As matérias-primas e os ativos alternativos são também classes de ativos onde a Sixty Degrees reconhece potencial para retornos positivos em 2022, mas com um grau de risco mais elevado do que as ações, em função das dinâmicas da sua procura/oferta e da volatilidade do seu preço nos mercados mundiais. As matérias-primas deverão beneficiar da subida generalizada da inflação, do efeito percecionado da sua maior escassez e do aumento do apetite dos investidores por ativos físicos/privados. Neste ambiente, também o imobiliário, arte, coleções, vinho e todo o género de ativos reais podem vir a ter um desempenho favorável, por serem bens únicos, finitos ou de difícil substituição, o que fará com que a subida de preços devido à inflação se traduza na subida de preços destes ativos a longo prazo.

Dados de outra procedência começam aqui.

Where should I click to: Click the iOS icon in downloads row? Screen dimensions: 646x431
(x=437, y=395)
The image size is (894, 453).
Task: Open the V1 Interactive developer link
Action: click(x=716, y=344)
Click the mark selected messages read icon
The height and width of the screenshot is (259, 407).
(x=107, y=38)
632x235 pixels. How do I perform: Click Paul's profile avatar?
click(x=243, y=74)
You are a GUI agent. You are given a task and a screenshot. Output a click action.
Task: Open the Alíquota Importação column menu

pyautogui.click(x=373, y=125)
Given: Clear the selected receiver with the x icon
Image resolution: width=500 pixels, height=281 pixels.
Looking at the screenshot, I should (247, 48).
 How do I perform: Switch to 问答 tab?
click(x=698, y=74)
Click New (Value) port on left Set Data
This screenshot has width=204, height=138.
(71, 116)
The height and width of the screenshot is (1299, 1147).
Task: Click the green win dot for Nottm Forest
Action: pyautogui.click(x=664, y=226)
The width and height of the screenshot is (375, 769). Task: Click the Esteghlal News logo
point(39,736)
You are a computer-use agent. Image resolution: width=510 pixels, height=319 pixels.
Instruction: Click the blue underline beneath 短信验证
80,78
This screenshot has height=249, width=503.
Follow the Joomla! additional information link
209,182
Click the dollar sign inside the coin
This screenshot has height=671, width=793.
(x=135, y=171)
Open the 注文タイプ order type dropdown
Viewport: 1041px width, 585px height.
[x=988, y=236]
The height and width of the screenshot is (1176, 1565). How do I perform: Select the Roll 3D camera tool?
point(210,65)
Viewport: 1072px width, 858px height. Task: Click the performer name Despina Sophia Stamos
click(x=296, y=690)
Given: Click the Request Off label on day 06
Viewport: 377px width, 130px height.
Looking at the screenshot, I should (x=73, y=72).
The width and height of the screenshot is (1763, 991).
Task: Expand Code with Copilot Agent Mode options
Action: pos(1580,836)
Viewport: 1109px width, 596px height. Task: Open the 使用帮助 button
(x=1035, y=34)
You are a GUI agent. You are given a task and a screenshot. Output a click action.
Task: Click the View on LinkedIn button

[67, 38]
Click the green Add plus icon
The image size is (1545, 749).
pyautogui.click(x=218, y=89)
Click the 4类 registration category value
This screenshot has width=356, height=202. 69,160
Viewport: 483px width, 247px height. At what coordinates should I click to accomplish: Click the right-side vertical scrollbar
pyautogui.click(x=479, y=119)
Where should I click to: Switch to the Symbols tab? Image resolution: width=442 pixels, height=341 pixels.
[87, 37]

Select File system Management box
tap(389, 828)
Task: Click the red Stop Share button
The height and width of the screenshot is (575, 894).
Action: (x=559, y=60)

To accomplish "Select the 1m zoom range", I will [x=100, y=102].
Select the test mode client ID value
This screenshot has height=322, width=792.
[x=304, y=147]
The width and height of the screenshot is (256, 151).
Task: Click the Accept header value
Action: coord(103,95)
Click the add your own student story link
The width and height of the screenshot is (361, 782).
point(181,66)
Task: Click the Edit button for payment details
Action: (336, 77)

Já o segmento das obrigações e os produtos de mercado monetários são classes que deverão ter um desempenho negativo em 2022. Atualmente, com taxas de remuneração muito baixas (ou negativas nalguns casos) e num cenário, já em materialização, de subida de inflação, estes serão os ativos cujos retornos reais serão, com uma elevada probabilidade, negativos. O risco de crédito não deverá ser negligente, especialmente em emitentes tidos como muito seguros, mas com níveis de dívida elevados,  que poderão sofrer grandes choques resultantes de externalidades negativas, como a subida das taxas de juro.

Com o advento do blockchain e a demonstração das suas valências, foi criada uma nova classe de ativos digitais que inclui não só as moedas criptomoedas mas também os NFT’s. Estes são ativos únicos na medida que a sua disponibilidade foi inscrita no blockchain aquando da sua criação, e, até ao momento, continuam a ser muito procurados. É difícil perceber se estes ativos vão manter a sua atratividade, se serão estes ou alguma outra versão e se poderão passar o teste do tempo, por isso, a Sixty Degrees mantém-se em avaliação do seu potencial e, para já, não irá fazer qualquer investimento direto.